My research lies at the intersection of causal inference and machine learning, particularly as applied to large, messy datasets. I have applied my methods to problems such as finding surrogate endpoints in clinical trials, identifying relevant explanatory variables in the presence of correlation and measurement error, predicting the risk of heart attacks using electronic health record data, and understanding human behavior patterns using smartphone sensor data.
My collaborative work spans multiple disciplines, including infectious disease (HIV/Ebola), cardiovascular health, nutrition and obesity, and pediatrics. I serve as lead statistician on a number of clinical trials, consult on small projects with a wide variety of investigators, and participate in interdisciplinary research teams pursuing longer-term research projects.
I am co-founder and Chief Technology Officer of Daynamica, a University of Minnesota startup company that offers smartphone-based data collection, storage, and analysis to researchers and organizations who want to better understand human activity and travel behavior.
Areas of Interest
Electronic health data
Wearable sensor data
PUBH 7200: Data Visualization in R (Summer 2019-2021, Public Health Institute)
PUBH 7401: Fundamentals of Biostatistical Inference
Syllabus (Fall 2019)
PUBH 7461: Exploring and Visualizing Data in R
Syllabus (Fall 2017)
PUBH 7462: Advanced Programming and Data Analysis in R
Syllabus (Spring 2023)
PUBH 6450: Biostatistics I
PUBH 7430: Statistical Methods for Correlated Data
PUBH 8412: Advanced Statistical Inference
In 2016, I was awarded the Leonard M. Schuman Award for Excellence in Teaching by the University of Minnesota School of Public Health.
I serve or have served – as unblinded statistician – on the Data and Safety Monitoring Boards (DSMBs) for three randomized trials coordinated at the University of Minnesota: LIFE-HIV, TACTICAL-HIV, and PREVAIL I. The latter study was the first Phase 3 trial of an anti-Ebola vaccine, and launched in Liberia in January 2015.
I am an Associate Editor for the International Journal of Biostatistics and the Journal of the American Statistical Association (JASA); for the latter, I am an Associate Editor for Reproducbility (AER).

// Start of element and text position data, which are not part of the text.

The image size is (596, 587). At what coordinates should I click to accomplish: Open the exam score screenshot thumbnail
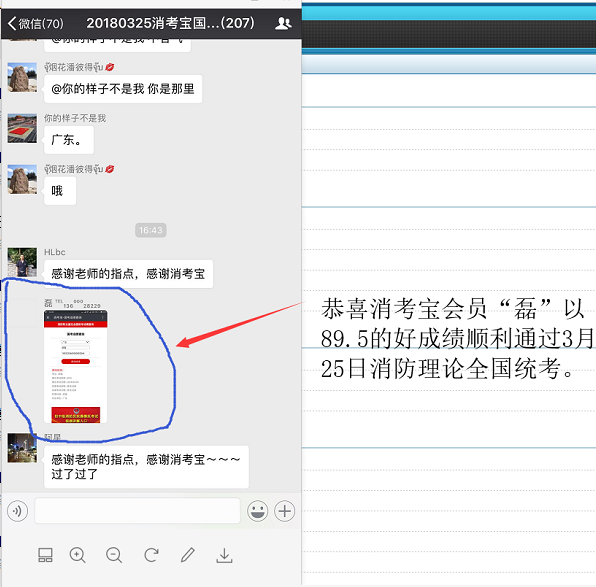pos(76,366)
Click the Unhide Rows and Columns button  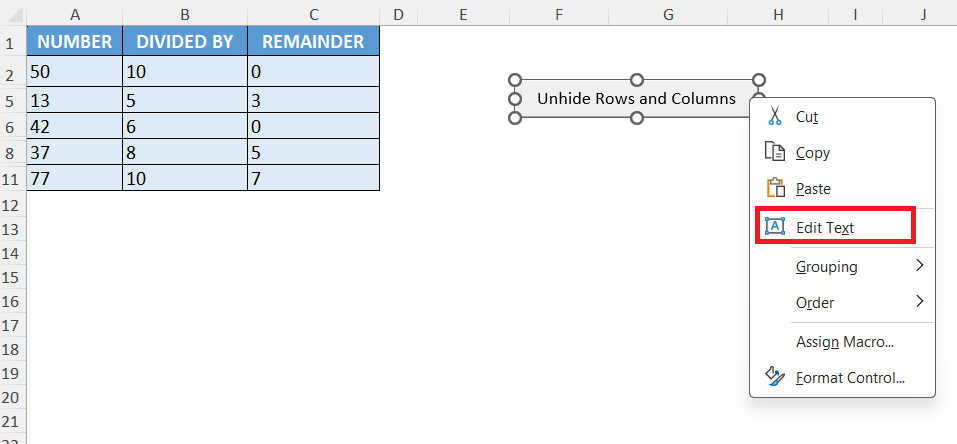[x=637, y=99]
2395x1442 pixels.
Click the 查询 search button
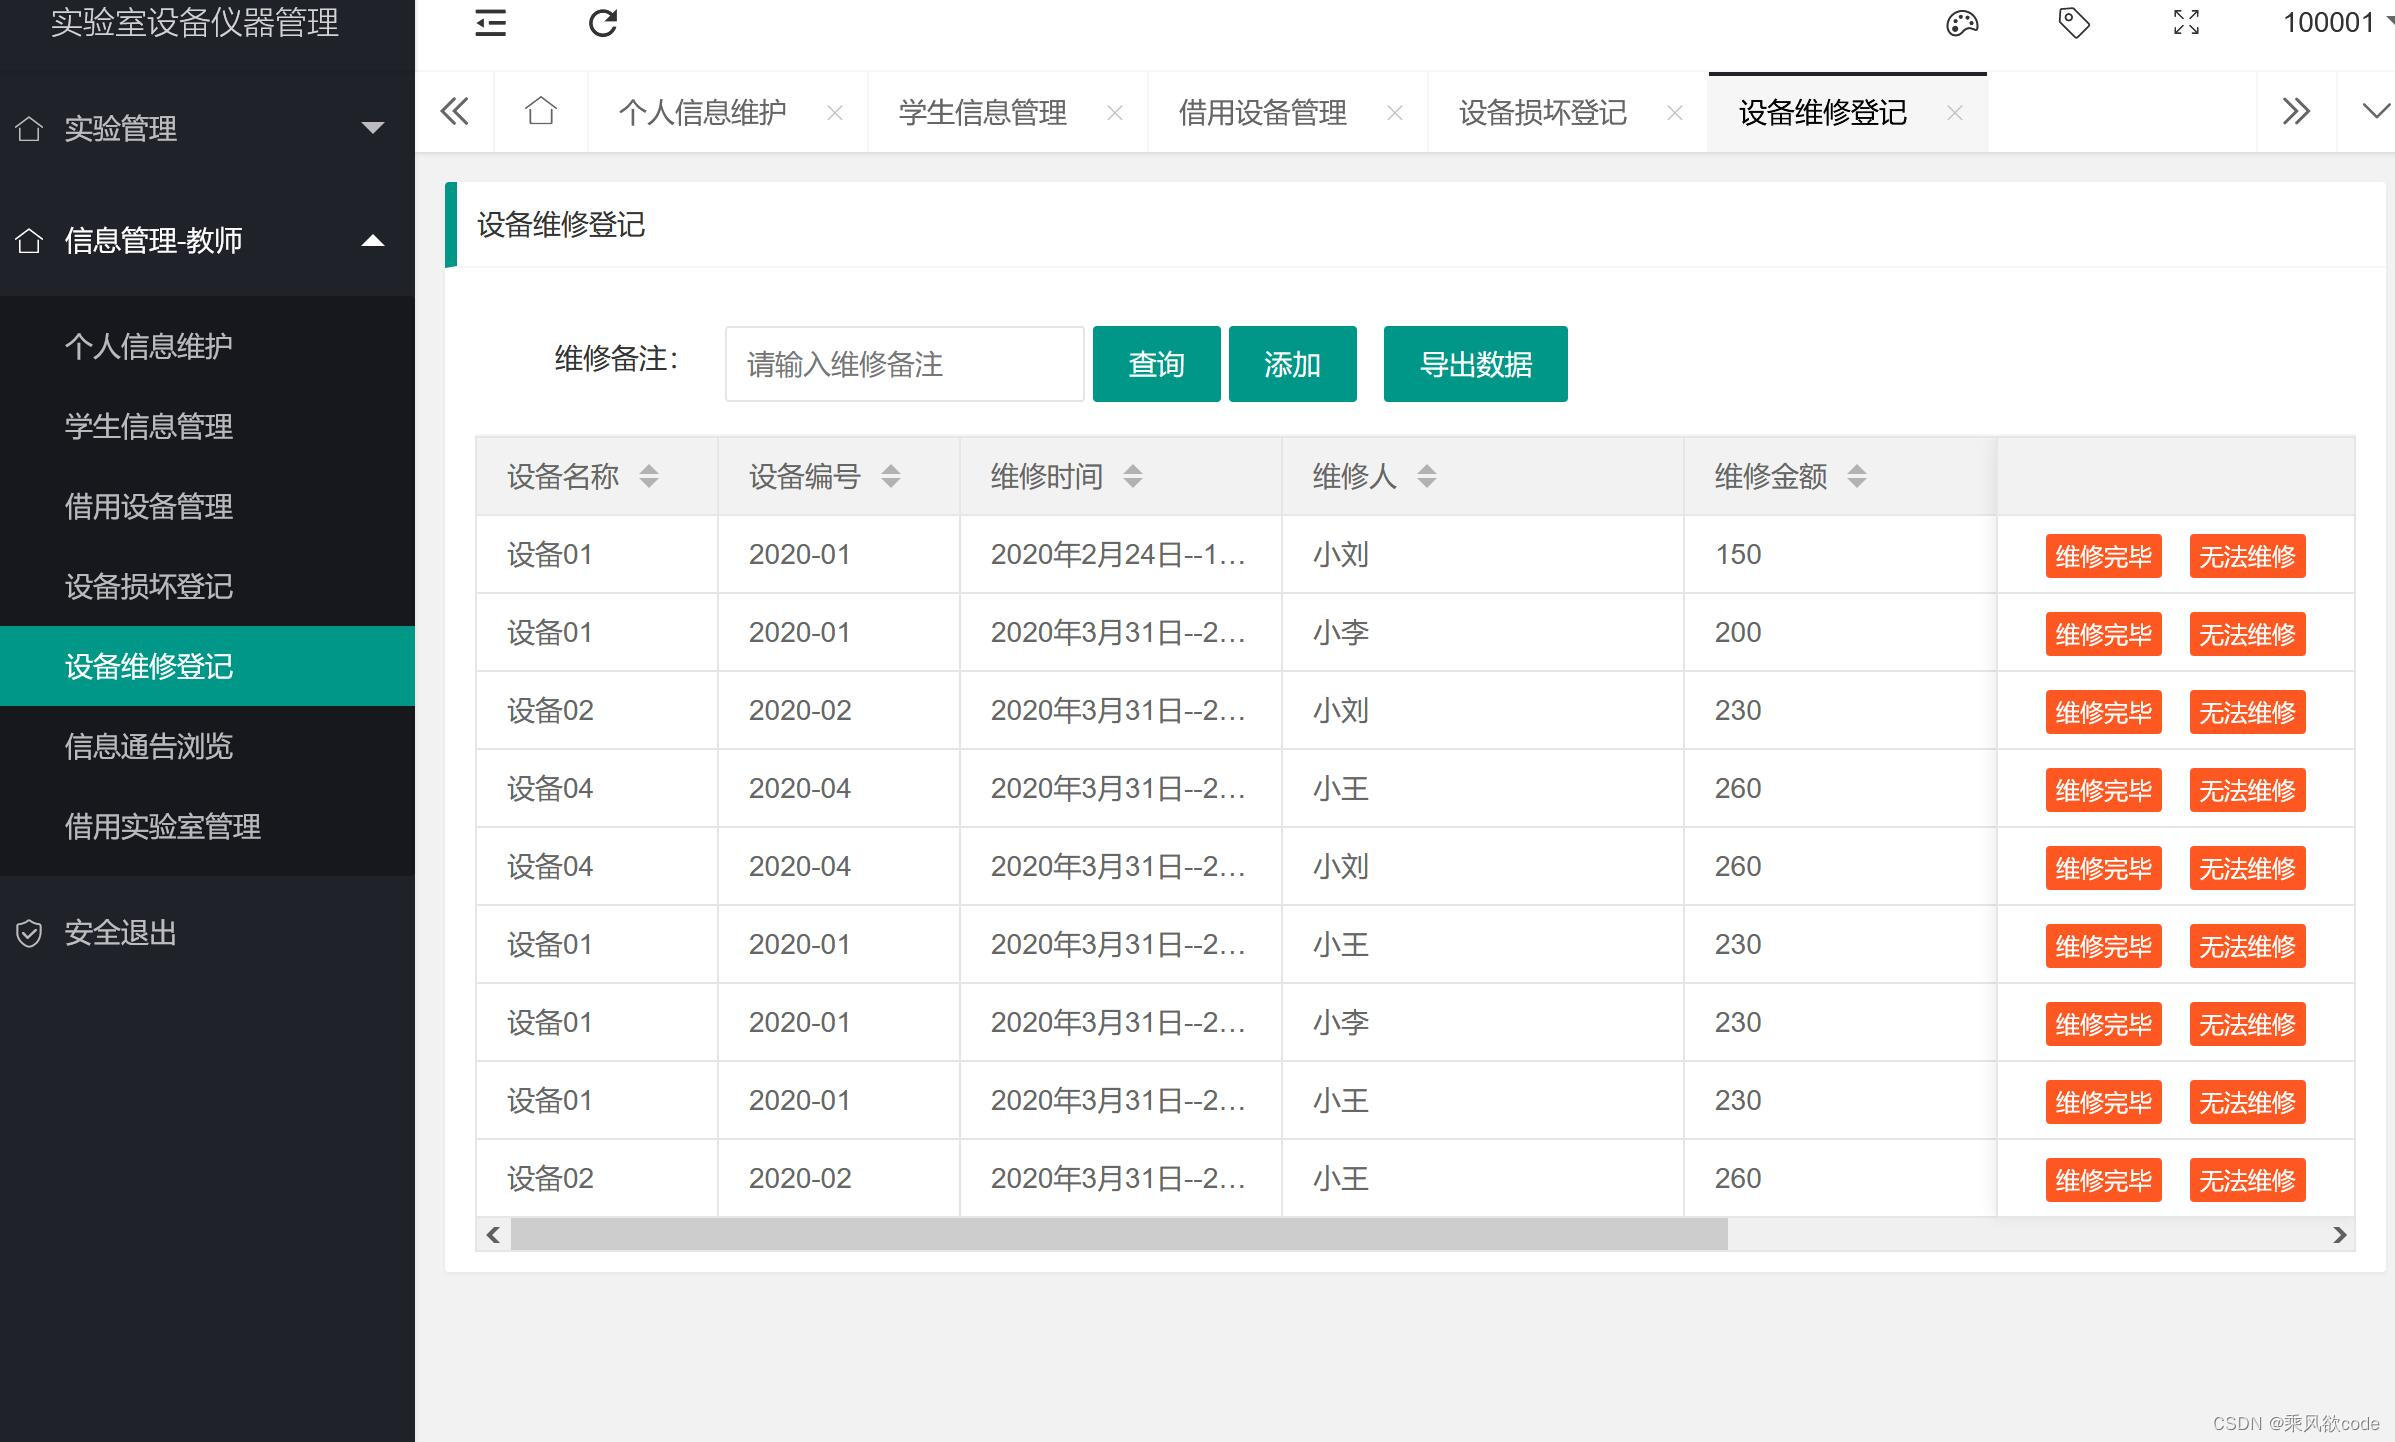pos(1156,363)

I obtained my Ph.D. in 2009 from the Department of Biostatistics at the University of Washington. My dissertation work was supervised by Prof. Peter Gilbert at the Vaccine and Infectious Disease Institute at the Fred Hutchinson Cancer Research Center. I graduated from McGill University with a B.Sc. Joint Honours in Mathematics and Computer Science in 2004.
I am proudly Canadian, and stubbornly continue to pronounce Z the correct way. With three young kids (including twins!), I have no spare time, but if I did I would enjoy playing squash and golf, and experimenting in the kitchen.